Pixel coordinate grounding data:
┌──
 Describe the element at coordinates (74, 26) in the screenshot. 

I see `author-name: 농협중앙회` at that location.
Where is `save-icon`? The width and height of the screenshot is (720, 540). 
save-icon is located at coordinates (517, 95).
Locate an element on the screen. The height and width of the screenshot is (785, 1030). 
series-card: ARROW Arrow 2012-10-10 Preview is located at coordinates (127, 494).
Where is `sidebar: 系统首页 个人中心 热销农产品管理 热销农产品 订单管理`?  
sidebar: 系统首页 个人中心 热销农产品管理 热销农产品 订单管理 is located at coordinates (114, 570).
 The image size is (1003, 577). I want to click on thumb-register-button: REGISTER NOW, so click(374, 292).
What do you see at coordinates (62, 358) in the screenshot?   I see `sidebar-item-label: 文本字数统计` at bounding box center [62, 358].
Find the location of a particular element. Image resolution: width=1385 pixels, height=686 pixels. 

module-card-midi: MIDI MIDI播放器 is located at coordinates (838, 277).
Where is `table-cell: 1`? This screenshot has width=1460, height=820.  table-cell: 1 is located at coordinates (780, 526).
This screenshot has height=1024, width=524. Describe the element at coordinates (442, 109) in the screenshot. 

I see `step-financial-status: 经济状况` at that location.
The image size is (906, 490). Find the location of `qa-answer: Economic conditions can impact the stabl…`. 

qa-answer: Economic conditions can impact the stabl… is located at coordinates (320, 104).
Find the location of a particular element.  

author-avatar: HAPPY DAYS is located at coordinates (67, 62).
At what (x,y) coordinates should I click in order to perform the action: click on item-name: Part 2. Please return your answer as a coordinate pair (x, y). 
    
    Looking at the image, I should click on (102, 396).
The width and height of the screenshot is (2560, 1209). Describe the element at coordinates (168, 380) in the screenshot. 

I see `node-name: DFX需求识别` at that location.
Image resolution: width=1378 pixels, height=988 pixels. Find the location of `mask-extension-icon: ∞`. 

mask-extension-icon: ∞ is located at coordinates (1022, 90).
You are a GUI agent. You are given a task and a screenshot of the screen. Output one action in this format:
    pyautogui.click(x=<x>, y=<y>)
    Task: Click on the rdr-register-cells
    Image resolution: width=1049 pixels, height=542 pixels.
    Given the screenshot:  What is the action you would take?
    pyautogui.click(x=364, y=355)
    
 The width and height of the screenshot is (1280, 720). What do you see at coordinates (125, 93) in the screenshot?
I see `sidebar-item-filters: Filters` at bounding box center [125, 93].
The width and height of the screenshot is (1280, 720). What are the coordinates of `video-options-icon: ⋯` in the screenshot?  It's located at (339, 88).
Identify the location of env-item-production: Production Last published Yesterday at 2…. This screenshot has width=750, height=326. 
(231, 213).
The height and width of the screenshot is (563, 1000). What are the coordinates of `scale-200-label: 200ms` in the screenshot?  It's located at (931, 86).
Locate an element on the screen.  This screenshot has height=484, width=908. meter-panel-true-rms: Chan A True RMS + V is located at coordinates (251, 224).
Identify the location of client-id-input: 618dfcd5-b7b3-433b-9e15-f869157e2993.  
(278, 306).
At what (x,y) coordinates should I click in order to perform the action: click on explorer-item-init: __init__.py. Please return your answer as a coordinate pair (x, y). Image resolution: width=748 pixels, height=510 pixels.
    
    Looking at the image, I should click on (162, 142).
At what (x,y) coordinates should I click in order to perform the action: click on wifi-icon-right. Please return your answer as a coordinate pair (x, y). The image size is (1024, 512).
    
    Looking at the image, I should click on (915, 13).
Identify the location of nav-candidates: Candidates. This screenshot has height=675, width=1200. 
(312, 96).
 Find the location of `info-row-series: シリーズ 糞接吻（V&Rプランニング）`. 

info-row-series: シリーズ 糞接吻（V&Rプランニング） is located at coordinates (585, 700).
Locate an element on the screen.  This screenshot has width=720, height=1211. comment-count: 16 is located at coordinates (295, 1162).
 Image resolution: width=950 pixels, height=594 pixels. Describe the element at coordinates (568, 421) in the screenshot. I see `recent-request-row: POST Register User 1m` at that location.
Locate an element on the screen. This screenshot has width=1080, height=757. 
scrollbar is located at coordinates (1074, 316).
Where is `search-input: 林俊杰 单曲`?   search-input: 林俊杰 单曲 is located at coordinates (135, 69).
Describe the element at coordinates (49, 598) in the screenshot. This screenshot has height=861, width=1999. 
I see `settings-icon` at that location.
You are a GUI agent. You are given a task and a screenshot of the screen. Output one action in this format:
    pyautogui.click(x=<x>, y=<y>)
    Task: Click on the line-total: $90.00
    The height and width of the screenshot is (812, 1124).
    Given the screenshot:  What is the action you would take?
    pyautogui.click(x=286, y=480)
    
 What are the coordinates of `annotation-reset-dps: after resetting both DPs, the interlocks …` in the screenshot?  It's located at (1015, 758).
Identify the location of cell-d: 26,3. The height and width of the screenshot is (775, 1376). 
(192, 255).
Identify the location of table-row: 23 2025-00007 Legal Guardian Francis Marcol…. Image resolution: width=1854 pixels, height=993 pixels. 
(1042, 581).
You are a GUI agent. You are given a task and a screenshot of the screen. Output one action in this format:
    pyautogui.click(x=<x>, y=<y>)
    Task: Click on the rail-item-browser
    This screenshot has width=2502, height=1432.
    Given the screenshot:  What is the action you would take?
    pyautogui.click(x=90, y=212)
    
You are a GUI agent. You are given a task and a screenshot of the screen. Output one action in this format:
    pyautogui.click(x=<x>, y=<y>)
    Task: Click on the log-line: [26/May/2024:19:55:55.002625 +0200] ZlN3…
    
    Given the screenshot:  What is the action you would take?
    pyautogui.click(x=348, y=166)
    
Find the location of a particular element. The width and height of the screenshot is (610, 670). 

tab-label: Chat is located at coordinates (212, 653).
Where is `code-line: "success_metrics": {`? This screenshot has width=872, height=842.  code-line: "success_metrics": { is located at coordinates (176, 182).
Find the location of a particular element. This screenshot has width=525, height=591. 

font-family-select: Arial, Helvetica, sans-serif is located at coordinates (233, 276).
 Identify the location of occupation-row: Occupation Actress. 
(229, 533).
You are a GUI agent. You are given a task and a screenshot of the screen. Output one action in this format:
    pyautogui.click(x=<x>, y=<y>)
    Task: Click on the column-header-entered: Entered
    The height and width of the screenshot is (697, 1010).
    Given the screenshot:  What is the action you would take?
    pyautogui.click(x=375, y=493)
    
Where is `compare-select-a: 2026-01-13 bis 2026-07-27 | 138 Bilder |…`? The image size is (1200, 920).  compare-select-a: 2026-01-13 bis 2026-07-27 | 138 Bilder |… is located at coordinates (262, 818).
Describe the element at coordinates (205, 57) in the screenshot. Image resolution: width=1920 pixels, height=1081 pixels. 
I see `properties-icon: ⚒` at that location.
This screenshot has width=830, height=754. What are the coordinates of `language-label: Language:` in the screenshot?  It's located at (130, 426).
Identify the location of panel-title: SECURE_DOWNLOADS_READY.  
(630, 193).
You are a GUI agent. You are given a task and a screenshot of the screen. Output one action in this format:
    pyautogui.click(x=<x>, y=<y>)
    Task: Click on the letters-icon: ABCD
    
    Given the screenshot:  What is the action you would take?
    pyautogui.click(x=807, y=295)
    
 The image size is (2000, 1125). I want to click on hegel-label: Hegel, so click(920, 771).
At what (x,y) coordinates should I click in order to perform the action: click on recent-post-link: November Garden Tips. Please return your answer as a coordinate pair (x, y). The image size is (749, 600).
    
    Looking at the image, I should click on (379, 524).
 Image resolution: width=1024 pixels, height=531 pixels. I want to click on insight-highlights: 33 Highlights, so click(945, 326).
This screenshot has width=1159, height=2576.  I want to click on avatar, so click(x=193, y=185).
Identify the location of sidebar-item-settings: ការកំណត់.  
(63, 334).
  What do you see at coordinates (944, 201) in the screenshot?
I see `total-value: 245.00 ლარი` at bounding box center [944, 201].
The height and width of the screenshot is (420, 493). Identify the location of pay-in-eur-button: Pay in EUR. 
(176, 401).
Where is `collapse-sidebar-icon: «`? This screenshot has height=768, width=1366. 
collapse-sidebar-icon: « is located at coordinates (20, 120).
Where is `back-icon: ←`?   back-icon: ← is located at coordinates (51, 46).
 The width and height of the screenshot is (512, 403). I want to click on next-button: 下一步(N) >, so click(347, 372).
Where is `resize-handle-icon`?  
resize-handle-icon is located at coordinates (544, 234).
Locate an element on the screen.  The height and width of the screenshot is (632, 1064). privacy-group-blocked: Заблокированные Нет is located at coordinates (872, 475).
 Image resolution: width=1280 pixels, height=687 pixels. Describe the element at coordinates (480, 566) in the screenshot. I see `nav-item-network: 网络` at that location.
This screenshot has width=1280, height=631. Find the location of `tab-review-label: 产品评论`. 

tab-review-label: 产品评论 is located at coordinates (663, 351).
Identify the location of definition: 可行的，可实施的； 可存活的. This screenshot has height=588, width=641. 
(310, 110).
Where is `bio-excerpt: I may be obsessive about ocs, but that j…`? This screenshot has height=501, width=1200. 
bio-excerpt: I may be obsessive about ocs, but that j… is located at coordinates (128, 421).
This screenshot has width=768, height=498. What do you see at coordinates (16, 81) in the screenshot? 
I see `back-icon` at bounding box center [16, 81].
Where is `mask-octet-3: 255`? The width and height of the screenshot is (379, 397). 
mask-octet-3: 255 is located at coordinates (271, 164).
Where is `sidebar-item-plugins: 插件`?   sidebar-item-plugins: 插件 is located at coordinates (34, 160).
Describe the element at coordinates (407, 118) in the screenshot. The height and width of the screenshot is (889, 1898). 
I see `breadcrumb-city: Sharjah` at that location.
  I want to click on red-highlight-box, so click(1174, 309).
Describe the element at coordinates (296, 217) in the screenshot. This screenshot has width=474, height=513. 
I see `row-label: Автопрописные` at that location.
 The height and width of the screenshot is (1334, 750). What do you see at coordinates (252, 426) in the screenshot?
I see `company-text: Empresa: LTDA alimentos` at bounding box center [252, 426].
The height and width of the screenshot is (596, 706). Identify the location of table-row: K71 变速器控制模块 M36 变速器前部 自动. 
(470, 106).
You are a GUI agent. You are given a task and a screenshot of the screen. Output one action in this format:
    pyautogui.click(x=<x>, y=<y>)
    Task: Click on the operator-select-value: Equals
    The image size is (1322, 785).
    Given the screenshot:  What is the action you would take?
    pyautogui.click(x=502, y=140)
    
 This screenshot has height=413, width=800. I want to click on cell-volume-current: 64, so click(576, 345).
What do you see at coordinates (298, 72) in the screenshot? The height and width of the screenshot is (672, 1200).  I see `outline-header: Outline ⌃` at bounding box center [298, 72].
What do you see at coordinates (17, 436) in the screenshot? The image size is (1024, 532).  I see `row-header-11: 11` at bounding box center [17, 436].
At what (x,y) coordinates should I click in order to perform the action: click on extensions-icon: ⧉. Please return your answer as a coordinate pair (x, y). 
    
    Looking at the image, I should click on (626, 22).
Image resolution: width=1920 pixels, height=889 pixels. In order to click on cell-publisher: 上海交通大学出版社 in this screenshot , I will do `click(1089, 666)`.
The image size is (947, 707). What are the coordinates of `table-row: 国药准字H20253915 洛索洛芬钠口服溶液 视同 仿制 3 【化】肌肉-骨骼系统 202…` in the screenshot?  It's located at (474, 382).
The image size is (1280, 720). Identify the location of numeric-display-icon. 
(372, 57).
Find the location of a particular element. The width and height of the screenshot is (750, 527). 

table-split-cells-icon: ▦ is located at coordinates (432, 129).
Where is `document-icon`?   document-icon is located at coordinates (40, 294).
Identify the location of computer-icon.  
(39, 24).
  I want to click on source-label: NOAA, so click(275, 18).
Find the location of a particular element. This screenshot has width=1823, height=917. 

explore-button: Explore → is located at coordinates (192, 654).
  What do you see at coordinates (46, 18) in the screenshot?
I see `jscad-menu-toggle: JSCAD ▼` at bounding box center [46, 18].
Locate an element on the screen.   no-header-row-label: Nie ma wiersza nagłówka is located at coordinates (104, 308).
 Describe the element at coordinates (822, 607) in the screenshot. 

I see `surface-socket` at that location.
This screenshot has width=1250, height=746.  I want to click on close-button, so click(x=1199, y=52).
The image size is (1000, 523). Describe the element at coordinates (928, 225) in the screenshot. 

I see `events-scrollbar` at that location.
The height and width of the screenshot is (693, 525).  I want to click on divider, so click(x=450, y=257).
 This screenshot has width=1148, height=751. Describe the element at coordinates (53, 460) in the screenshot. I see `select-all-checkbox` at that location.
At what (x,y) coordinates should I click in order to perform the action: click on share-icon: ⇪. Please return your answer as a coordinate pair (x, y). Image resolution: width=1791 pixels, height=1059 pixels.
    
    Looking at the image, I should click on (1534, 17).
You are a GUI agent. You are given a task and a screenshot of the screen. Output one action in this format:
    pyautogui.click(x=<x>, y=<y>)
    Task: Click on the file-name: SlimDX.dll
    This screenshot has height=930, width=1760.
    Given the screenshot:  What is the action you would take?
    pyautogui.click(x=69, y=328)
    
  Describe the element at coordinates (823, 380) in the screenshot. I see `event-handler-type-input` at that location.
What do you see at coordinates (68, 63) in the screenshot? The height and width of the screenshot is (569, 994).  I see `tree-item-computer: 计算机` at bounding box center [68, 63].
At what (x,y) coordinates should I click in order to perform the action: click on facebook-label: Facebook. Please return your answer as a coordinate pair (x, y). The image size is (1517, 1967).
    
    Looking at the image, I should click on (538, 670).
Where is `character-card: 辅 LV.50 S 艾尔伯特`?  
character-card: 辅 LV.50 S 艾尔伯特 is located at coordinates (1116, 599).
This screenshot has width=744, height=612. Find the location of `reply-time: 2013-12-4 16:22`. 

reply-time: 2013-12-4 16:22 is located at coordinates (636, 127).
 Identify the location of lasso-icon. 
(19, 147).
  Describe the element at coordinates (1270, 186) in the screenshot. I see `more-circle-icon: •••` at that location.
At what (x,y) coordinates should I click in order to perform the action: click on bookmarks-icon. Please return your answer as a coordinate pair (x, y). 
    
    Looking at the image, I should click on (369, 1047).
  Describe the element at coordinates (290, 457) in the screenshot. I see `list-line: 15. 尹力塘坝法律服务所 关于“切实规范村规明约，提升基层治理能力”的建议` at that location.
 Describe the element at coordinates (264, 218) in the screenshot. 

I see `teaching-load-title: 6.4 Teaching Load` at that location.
└──
__TASK GOAL__. Return each line above that contains the string "input". Treat uppercase and lowercase letters as distinct.

__EXERCISE SOLUTION__.
Identify the location of client-id-input: 618dfcd5-b7b3-433b-9e15-f869157e2993.  
Where is `search-input: 林俊杰 单曲`?   search-input: 林俊杰 单曲 is located at coordinates (135, 69).
  Describe the element at coordinates (823, 380) in the screenshot. I see `event-handler-type-input` at that location.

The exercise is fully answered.